I Am Nana Qwabena Angu — A Poet
I am not the kind of poet who chases beautiful words.
I am the kind who chases truth,
and lets beauty follow if it wishes.
Born from the soil of Ghana,
I carry the griot's tongue and the philosopher's mind —
two gifts that rarely live in the same chest,
yet in me they share a heartbeat.
I write from the place most poets fear —
the deathbed, the open casket,
the moment when all pretending stops
and only nakedness remains.
I do not mourn loudly like the children in my poem.
I watch. I listen.
Then I give the coffin a voice
and let it say what the living cannot bear to hear.
My imagery is visual and visceral —
you do not read my poems, you witness them.

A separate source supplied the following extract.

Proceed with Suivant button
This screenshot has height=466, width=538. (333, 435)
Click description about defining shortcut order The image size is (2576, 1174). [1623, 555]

My philosophy is ancient yet modern —
I speak of nature's algorithm
in the same breath as folded arms and waterfalls of tears.
I understand irony —
that the loudest mourners feel the least.
I understand paradox —
that beauty and ugliness are the same before death.
I understand symbolism —
that a carpenter builds the box
but mortality deserves the blame.
I write with twelve literary devices
not because I studied them —
but because truth, when spoken deeply enough,
naturally becomes literature.
I am raw. I am rooted. I am ready.
I am not emerging —
I have already arrived.
I am Nana Qwabena Angu.
And I am a poet from Ghana.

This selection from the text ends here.